Teodato Hunguana surgiu semana passada em momento oportuno criticando a chantagem da Frelimo radical ao protelar os novos comandos legais inerentes à recente revisão constitucional, que visam “aprofundar” a descentralização. Ele se descreveu como estando arrepiado. E disse que o aprofundamento da descentralização era fundamental para a consolidação do Estado moçambicano e não tinha de depender do interesse de um único partido. Nesse mesmo dia, Filipe Nyusi (o PR, que se situa no campo da Frelimo radical) estava acertando com a Renamo um arranjo para a desmilitarização, agora sem a chantagem parlamentar.
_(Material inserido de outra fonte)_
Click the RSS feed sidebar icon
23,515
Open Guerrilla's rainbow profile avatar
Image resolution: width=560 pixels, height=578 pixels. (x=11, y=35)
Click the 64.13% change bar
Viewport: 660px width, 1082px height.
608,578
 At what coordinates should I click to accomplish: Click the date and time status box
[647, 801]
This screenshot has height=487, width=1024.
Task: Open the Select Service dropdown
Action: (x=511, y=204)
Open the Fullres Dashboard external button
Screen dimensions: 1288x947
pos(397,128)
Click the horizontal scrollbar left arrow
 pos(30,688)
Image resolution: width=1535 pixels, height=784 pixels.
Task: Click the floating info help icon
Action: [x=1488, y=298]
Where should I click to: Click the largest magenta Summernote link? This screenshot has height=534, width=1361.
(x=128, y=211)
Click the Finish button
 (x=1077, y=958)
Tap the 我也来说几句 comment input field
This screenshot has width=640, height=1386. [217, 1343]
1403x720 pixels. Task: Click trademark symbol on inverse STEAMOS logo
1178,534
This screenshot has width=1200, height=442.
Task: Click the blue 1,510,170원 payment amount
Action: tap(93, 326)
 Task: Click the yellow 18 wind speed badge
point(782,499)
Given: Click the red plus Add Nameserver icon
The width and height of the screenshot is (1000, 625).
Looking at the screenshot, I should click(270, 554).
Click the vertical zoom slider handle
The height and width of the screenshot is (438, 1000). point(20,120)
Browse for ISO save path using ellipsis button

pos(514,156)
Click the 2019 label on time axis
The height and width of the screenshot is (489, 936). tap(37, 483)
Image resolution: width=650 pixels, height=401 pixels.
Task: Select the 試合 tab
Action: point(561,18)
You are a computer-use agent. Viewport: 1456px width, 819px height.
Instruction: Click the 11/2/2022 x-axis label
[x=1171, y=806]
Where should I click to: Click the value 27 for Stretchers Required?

A Frelimo “lite”, onde se encaixa uma boa franja de militantes herdeiros da vertente moral da personalidade de Samora Machel, tem surfado entre a lucidez e a cumplicidade. Ela esteve lúcida quando em 2014 bloqueou a intenção de Armando Guebuza em se reproduzir no poder depois de dois mandatos. Ela forçou aquelas tristemente célebres eleições internas, ganhas por Nyusi. Foi bom para a democracia interna, apesar da evidência de compra de votos. Nessas eleições, a candidata representativa da corrente “lite”, Luísa Diogo, foi derrotada.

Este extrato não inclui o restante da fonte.